Tuesday, September 20, 2011

OPEC’s Welfare State: Buying Off the Populace to Maintain Political Power

From Bloomberg, (bold highlights mine)

Saudi Arabia will spend $43 billion on its poorer citizens and religious institutions. Kuwaitis are getting free food for a year. Civil servants in Algeria received a 34 percent pay rise. Desert cities in the United Arab Emirates may soon enjoy uninterrupted electricity.

Organization of Petroleum Exporting Countries members are poised to earn an unprecedented $1 trillion this year, according to the U.S. Energy Department, as the group’s benchmark oil measure exceeded $100 a barrel for the longest period ever. They are promising to plow record amounts into public and social programs after pro-democracy movements overthrew rulers in Tunisia, Egypt and Libya and spread to Yemen and Syria.

Unlike past booms, when Abu Dhabi bought English soccer club Manchester City and Qatar acquired a stake in luxury carmaker Porsche SE, Gulf nations pledged $150 billion in additional spending this year on their citizens. They will need to keep U.S. benchmark West Texas Intermediate crude oil at more than $80 a barrel to afford their promises, according to Bank of America Corp…

OPEC will need WTI at above $80 a barrel to maintain the increased social spending because the costs of Persian Gulf budget obligations have more than doubled since 2006 to $77, with Saudi Arabia needing an average $82, according to Deutsche Bank AG. OPEC’s basket price at more than $100 puts it on course to earn $1.01 trillion this year, the U.S. government said…

This time, rulers are shoring up domestic support. Demonstrations in Saudi Arabia, the Arab world’s biggest economy, failed to take off in March as citizens were offered extra money for housing. Government employees had their salaries increased 15 percent and got two months extra pay. Kuwaitis received 1,000 dinars ($3,664) and free food for 13 months, state news agency KUNA said in January. Earlier this month, Qatar’s crown prince Sheikh Tamim bin Hamad al-Thani ordered 30 billion riyals ($8.2 billion) in civil servant salary increases and pension-fund allowances.

“As soon as the government announced handouts, people went out and bought cars,” said John Stadwick, managing director of General Motors Co. (GM)’s Middle East operations. Sales in Saudi Arabia climbed as much as 48 percent a month since April, compared with a decline in February and March, he said.

Gulf nations are also aiding neighboring Sunni monarchies to prop up dynasties that have ruled parts of the Middle East for centuries. They pledged $20 billion for Oman and Bahrain to fend off protests and invited Morocco and Jordan to join the six-member Gulf Cooperation Council which will include economic assistance. In addition, newly democratic Egypt received $20 billion from Qatar and $4 billion from Saudi Arabia as the Gulf seeks to retain influence in the most populous Arab nation.
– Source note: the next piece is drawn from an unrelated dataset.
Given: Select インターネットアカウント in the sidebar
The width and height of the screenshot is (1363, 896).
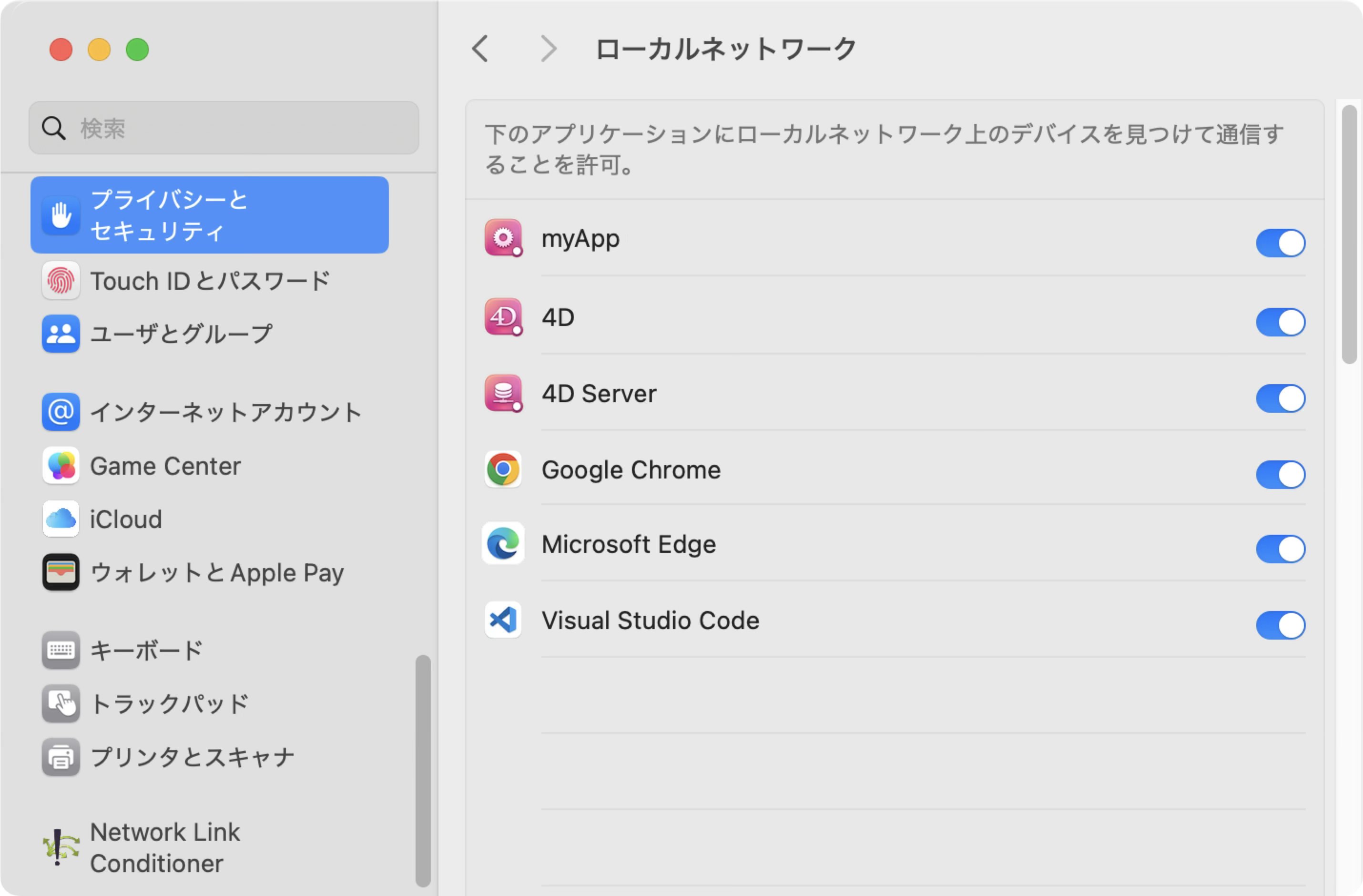Looking at the screenshot, I should point(225,412).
Of OPEC’s 12 members, nine increased 2011 budgets and of the remaining three, only Nigeria amended its budget lower, while the U.A.E. doesn’t disclose its public spending. Nigeria, Africa’s biggest oil producer, set up a $1 billion wealth fund in May split into an infrastructure fund, a future generations fund and a stabilization fund. Algeria’s cabinet approved a 25 percent budget increase to pay for the salary raise and food subsidies amid protests that have ended 19 years of emergency rule and led to a review of the election law.

For many of the incumbent political leaders of OPEC nations, buying off the population with expanded welfare spending extracted from oil revenues will only buy them sometime to preserve their grip on power.

With the growth of welfare spending increasing the cost of oil, OPEC’s welfare state has increasingly been dependent or sensitive to ascendant levels of the prices of oil.

Anytime oil prices don’t keep up with the cost of maintaining the system heightens the risks of political upheaval (Arab Springs).

So we can expect welfare states even among resource rich (resource curse) nations to continue to yearn for inflationism. As this should keep commodity prices elevated, as well as, depreciate the purchasing power of money used to finance the current welfare spending.

Again inflation is a policy that won’t last.